Text segment
Since Alex Brown was selling the open-market securities to the Commonwealth, Meteer took part in calculating the mark-up. Two or three weeks before the pricing of the escrow securities, Meteer, Dan Curry (Curry), and Quinn discussed the mark-up, and concluded that the mark-up would be 4.5 basis points.17 Meteer and Curry then began a preliminary run on the escrow securities. During this process of entering the securities into the computer model, Meteer was not clear on whether the mark-up was 4.5 basis points of the reduction in yield or 4.5 basis points on the purchase price of the securities. Quinn, however, stated that the mark-up was on the purchase price of the securities. Meteer and Quinn also discussed the dollar amount of the mark-up when Meteer advised that 4.5 basis points was not producing the million dollar amount that Quinn had contemplated. (Tr. 474-79.)

Provided records
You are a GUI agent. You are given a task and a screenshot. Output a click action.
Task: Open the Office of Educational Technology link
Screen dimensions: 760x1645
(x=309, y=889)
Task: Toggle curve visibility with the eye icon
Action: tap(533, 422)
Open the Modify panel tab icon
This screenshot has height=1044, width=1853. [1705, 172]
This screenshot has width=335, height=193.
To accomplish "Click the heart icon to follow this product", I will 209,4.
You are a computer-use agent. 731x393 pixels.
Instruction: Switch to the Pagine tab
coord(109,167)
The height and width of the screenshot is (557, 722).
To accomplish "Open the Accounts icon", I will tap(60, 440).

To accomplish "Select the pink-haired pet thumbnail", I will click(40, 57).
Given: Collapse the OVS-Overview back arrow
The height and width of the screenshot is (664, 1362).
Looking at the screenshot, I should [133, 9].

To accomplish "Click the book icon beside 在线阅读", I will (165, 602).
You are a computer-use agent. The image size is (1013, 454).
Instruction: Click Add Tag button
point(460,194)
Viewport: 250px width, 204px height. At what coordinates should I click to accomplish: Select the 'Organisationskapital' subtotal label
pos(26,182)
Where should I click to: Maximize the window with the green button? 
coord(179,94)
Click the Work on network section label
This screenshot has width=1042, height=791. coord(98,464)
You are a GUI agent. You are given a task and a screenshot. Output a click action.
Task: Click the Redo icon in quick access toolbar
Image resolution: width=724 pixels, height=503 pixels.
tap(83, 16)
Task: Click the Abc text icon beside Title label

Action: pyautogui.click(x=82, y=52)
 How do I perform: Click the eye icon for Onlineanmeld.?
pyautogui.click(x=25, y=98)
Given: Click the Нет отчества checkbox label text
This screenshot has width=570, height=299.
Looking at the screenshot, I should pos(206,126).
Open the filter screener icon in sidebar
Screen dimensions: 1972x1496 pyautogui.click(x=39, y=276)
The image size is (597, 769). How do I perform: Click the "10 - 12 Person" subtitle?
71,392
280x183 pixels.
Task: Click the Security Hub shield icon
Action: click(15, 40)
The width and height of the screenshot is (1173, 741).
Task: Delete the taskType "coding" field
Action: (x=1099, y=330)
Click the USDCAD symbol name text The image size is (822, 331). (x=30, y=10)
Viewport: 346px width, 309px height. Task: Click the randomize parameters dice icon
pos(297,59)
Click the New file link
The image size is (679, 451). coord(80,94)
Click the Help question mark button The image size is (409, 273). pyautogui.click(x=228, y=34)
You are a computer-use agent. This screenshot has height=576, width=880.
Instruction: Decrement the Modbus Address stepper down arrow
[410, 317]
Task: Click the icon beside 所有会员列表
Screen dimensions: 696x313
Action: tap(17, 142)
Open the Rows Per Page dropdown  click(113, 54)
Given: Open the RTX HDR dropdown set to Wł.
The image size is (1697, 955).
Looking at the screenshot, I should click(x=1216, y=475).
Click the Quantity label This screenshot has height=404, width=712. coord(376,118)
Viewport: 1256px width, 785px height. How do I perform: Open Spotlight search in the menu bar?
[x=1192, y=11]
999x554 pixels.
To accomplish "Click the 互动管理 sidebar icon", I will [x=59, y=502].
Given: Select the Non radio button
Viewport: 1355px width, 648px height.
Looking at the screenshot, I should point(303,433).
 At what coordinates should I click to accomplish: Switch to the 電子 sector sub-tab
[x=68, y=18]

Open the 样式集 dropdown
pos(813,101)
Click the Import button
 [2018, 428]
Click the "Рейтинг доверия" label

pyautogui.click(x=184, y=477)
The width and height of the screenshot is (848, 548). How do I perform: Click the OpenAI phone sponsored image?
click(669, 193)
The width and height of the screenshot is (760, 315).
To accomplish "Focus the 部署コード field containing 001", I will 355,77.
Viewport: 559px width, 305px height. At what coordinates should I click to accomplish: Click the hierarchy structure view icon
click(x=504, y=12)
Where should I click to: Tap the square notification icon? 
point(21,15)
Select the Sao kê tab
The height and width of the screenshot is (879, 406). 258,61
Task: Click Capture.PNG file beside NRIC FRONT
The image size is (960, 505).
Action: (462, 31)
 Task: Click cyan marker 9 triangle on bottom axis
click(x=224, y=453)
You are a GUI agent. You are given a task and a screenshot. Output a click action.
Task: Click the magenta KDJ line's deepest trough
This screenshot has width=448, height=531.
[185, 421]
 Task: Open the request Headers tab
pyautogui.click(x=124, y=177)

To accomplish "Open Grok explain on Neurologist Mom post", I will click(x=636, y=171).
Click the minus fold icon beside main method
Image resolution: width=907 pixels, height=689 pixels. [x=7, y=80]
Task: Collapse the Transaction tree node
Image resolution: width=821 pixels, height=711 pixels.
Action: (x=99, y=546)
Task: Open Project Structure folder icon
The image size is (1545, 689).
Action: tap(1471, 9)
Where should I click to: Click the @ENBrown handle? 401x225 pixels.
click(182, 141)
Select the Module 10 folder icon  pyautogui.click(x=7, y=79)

Given problem 1
In the passage on the escrow securities mark-up, what did Quinn say the mark-up was calculated on?
Given problem 2
Reproduce the passage on the escrow securities mark-up word for word, everything from "Since Alex Brown" down to "contemplated. (Tr. 474-79.)".
Given problem 3
Carry the passage on the escrow securities mark-up forward, beginning after its final sentence.
The records aren't needed for any of this work.

Response 1
Quinn said it was on the purchase price of the securities.

Response 2
Since Alex Brown was selling the open-market securities to the Commonwealth, Meteer took part in calculating the mark-up. Two or three weeks before the pricing of the escrow securities, Meteer, Dan Curry (Curry), and Quinn discussed the mark-up, and concluded that the mark-up would be 4.5 basis points.17 Meteer and Curry then began a preliminary run on the escrow securities. During this process of entering the securities into the computer model, Meteer was not clear on whether the mark-up was 4.5 basis points of the reduction in yield or 4.5 basis points on the purchase price of the securities. Quinn, however, stated that the mark-up was on the purchase price of the securities. Meteer and Quinn also discussed the dollar amount of the mark-up when Meteer advised that 4.5 basis points was not producing the million dollar amount that Quinn had contemplated. (Tr. 474-79.)

Response 3
Quinn concluded that Meteer and Curry would use 0.0045 because that was Quinn's agreement with the Commonwealth. Meteer testified that when he mentioned to Quinn that 0.0045 was 45 basis points, Quinn did not react. Meteer was sent back to his desk with the instruction that 0.0045 was to be used, because the mathematical result of the mark-up was to be in the millions. When the preliminary bidding for the securities was done, Meteer marked up the purchase price by 0.0045, or 45 basis points. (Tr. 477-79.)
On March 16, 1994, the escrow securities pricing date, there was significant involvement among Alex Brown, Arthurs Lestrange, and the Commonwealth.18 On that day three bids for the refunding bond issue were received around 11:00 a.m. Arthurs Lestrange reviewed and tabulated the bids to make sure they were accurate. Around noon the winning bid figures were transferred to Alex Brown with the actual pricing and the arbitrage yield. Alex Brown then bid for the escrow securities and, based on the actual arbitrage yield of the successful bid, they structured the escrow account so that it did not exceed the arbitrage yield of the refunding bonds. Alex Brown then transferred back to Arthurs Lestrange an actual escrow price. Arthurs Lestrange fine-tuned the bond issue to an exact size with the amounts of the maturities. This information was then passed on to Peat Marwick in Texas for verification. Around 4:00 p.m., Arthurs Lestrange received verification and the successful bidder of the refunding bonds was contacted and awarded the bonds. (Tr. 64-65; Resp. Ex. 8.)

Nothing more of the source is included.